El hecho de que el azar sea irreductible provoca, en la mayoría de los jugadores, una tendencia incontenible al fetichismo y a la superstición. Conozco a un jugador de ruleta, por ejemplo, convencido de que sólo puede ganar la noche que usa una cinta negra al cuello, heredada de su abuela de Kansas. La noche en que la lleva y pierde, no atribuye su mala fortuna al delgado y largo fetiche, pero si en cambio, el azar lo favorece, cree que se debe a los poderes ocultos del fino lazo.

Muchos llevan amuletos en el bolsillo: un anillo de la madre, un encendedor de la esposa, un abanico de sándalo, unos calcetines a rayas; sienten predilección por una mesa, un rotulador especial o una prenda de ropa favorita. (Tai Hing, famoso fumador de opio y jefe de los casinos chinos de Macao, estaba convencido de que el rojo era el color que aportaba suerte a los jugadores, y el verde y el blanco, en cambio, favorecían a la banca.
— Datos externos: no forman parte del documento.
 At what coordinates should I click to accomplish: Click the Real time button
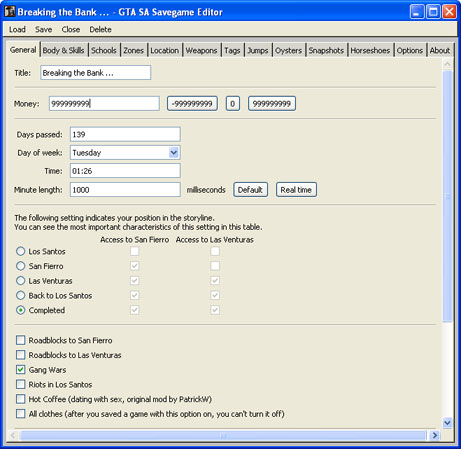pyautogui.click(x=296, y=190)
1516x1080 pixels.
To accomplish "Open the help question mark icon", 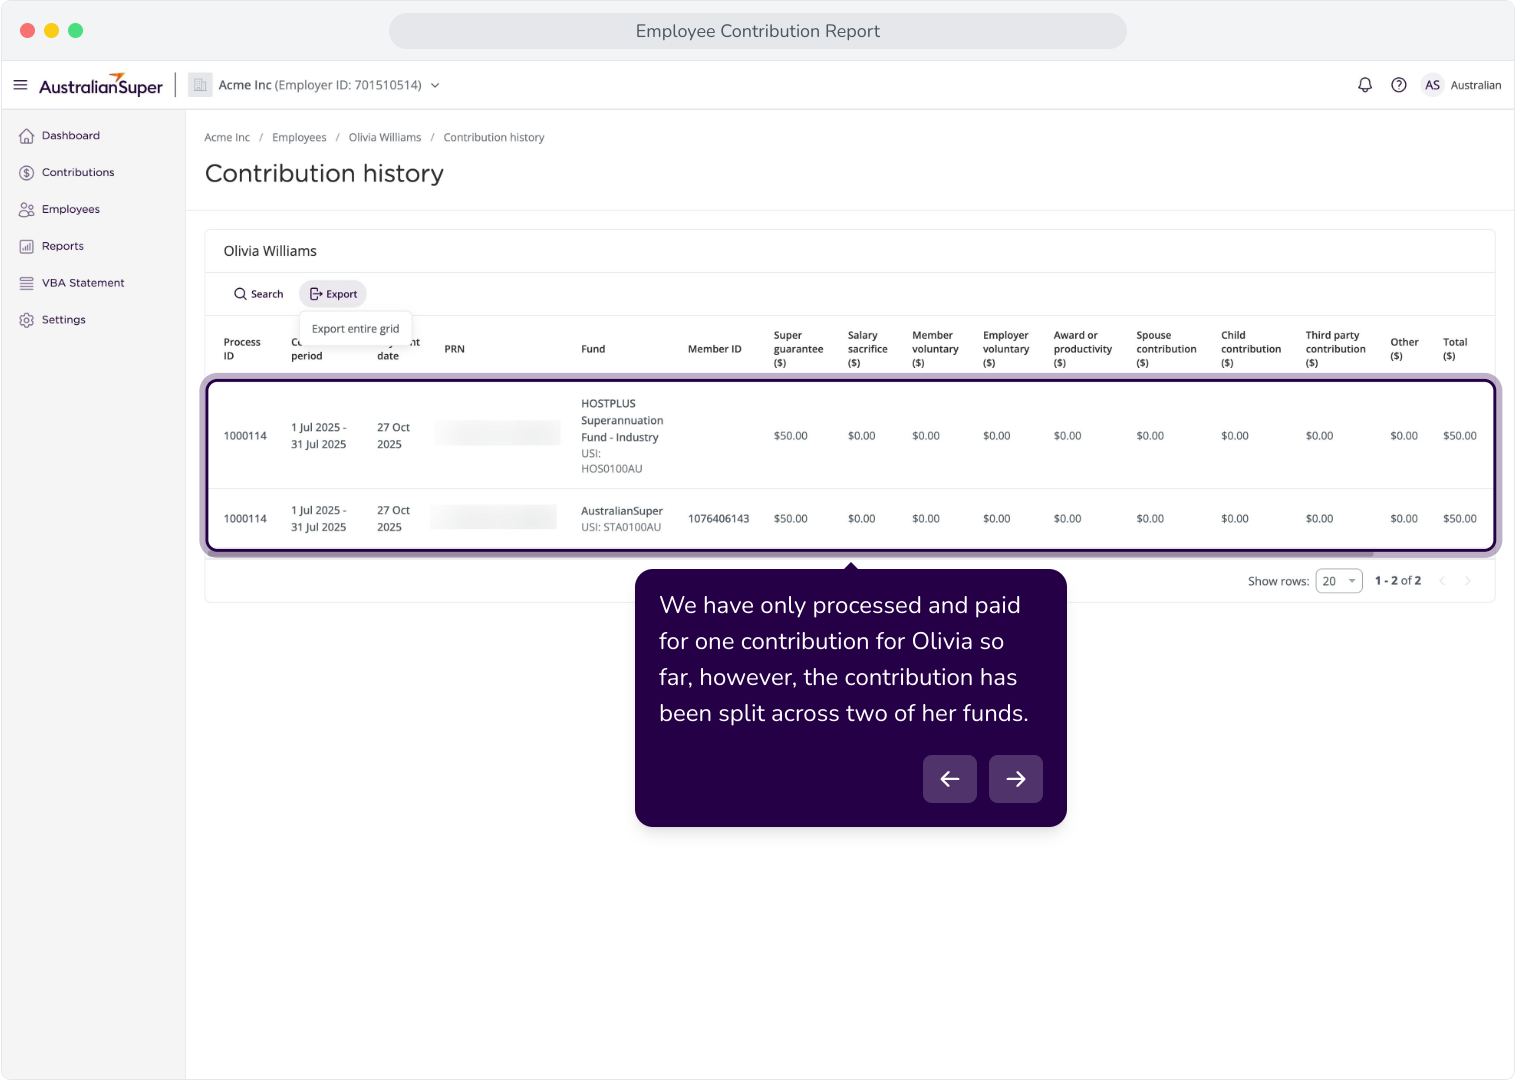I will coord(1399,85).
Prohibió el rojo en todas sus habitaciones y en la publicidad de sus casinos). Yo mismo estoy sujeto a estas supersticiones. Porque el pensamiento mágico nos asalta cada vez que nos sentimos inseguros o que comprendemos la desproporción de nuestras fuerzas frente al azar. «La morena que vende los cartones me da suerte», o «La mesa veintitrés es cantadora» son las manifestaciones de este pensamiento irracional. (Pero cuando estamos gravemente enfermos ocurre lo mismo; nos sanará la gorda papisa que efectúa imposición de manos, o la pasta de hierbas de la India, o ese agua milagrosa conservada en un pequeño frasco sin etiquetar). Durante un período en que perdía casi todas las noches, terminé por atribuir la mala racha a una americana de tweed color miel que hasta entonces había sido una prenda cómoda y que me sentaba bien. Comencé a mirarla con malos ojos cuando el veintidós no salió, y me pareció que ella era la culpable de mi mala suerte. Al fin, la abandoné en el fondo del ropero, y cambié de americana. Por supuesto, estas relaciones no se pueden demostrar científicamente, pero el orden del azar es el de la irracionalidad y el misterio, como la fe. El jugador sólo cuenta los éxitos, no los fracasos, igual que los curanderos, los adivinos y los políticos.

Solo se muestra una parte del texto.